For those of us who live in places where winter isn’t so friendly, getting outside (especially for extended periods of time) can occasionally feel like slow torture. At times the cold, wind and awful wet wintry mix can make even the most dedicated athlete want to curl up on the couch until spring, but that kind of attitude won’t fly. Here’s why you should perk up and embrace winter by training in the great outdoors.
1. Cold temperatures and exercise are the perfect fat burning duo, studies suggest. Low temperatures may seem like a bummer, but they help you lose weight in two ways. First, your body will try to heat itself up, thereby burning more calories. Then, cold is said to activate brown fat—good fat that helps with body heat and metabolism.

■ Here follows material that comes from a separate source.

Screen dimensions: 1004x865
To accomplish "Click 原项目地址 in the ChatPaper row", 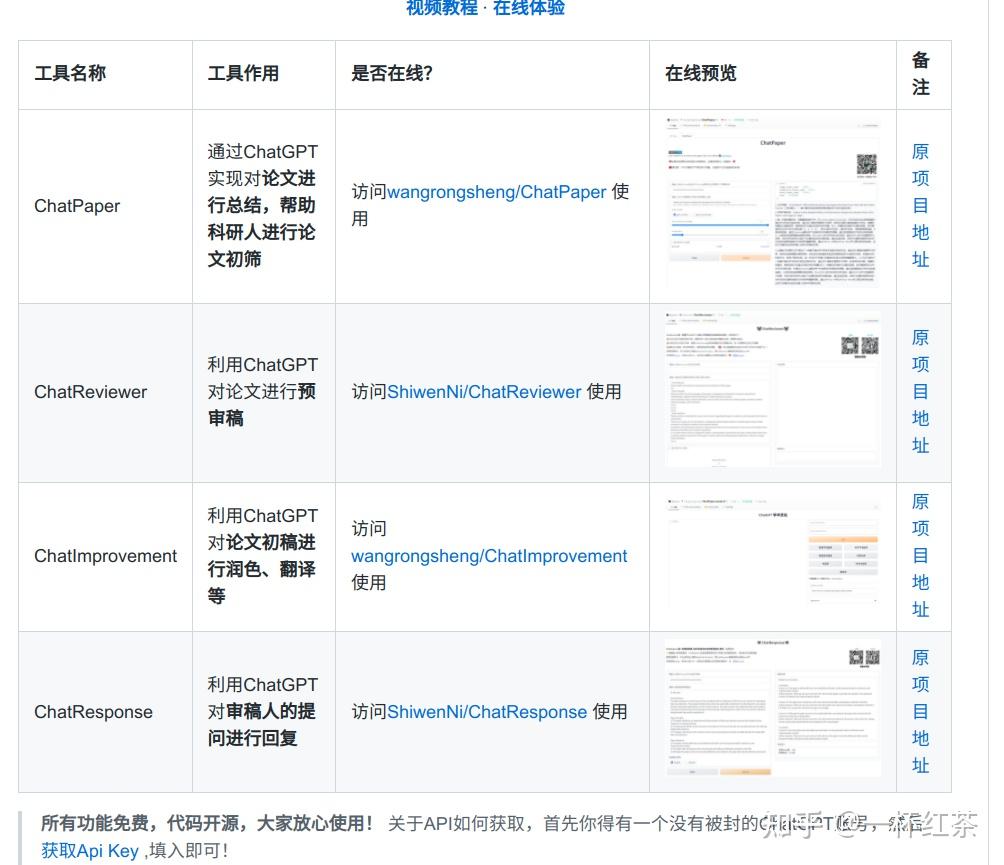I will pyautogui.click(x=920, y=205).
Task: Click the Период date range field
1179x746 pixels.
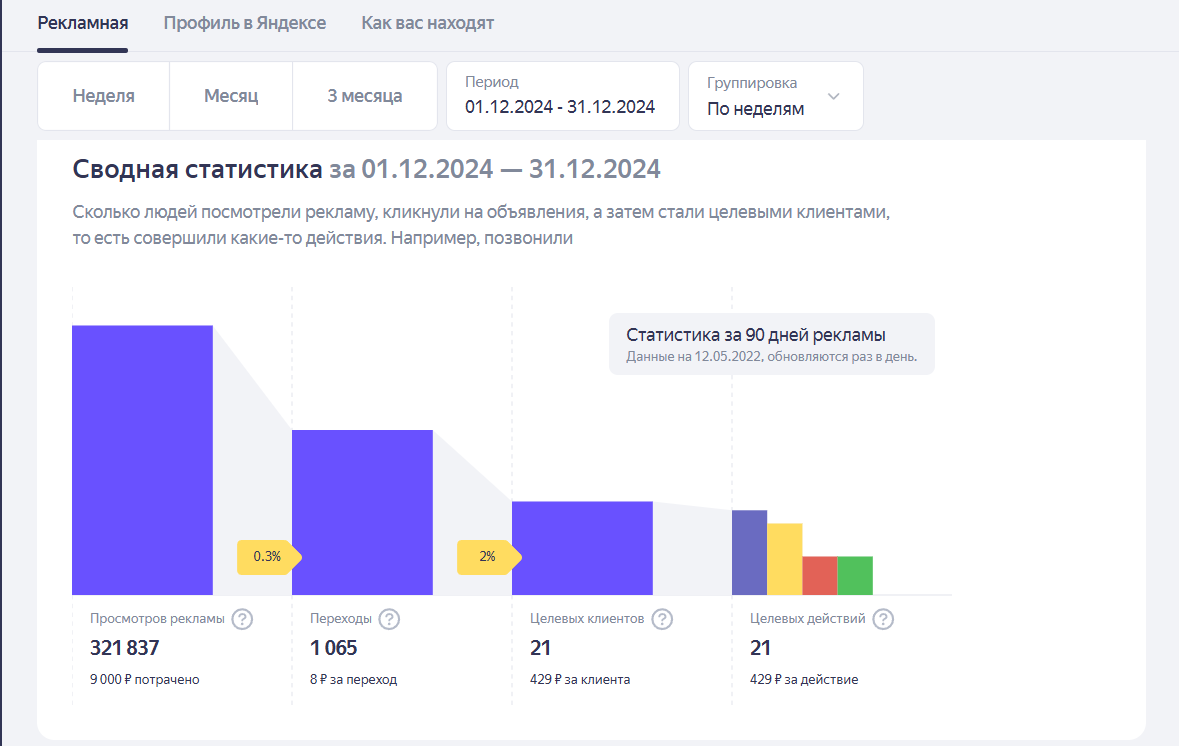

Brown fat helps burn the bad white and yellow fat that you might find on your thighs and midsection. One study found that exposure to cold temperatures increased brown fat activity 15-fold. Though the relationship between cold and fat burning isn’t 100 percent clear yet, early research is turning out encouraging results.
2. Outdoor exercise is a great stress reliever. There's a reason all those yogis take their practice outside—the outdoors is an incredibly calming setting to get in touch with the important aspects of life and to let the little problems go.
3. You can’t ski or snowboard in 80-degree weather. Take advantage of the snow-covered mountains and chilly temperatures in unique ways—snowshoeing is fun and challenging, cross-country skiing is another favorite winter workout and you can’t go wrong with some good old downhill skiing or riding.
4. Outdoor exercise can help you beat the winter blues. Two effective (and free) treatments for fighting depression are exercise and getting outside—why not combine them both? Seasonal affective disorder (SAD) is a real condition that affects an estimated 10 million Americans, getting outside can help.
5. Exercise can boost immunity. With outdoor exercise comes better circulation and with better circulation comes a stronger immune response. Several studies have found that people who exercise frequently are less likely to get sick than those who are more sedentary. There is a danger in overtraining, though, which can leave people more susceptible to upper respiratory infections.
6. When you exercise outside you can ditch the gym. Your local fitness center may be your favorite workout spot; if so, that's great. If you don't care for the gym, workout outside for free and skip the line for the treadmill and the germ-loaded equipment.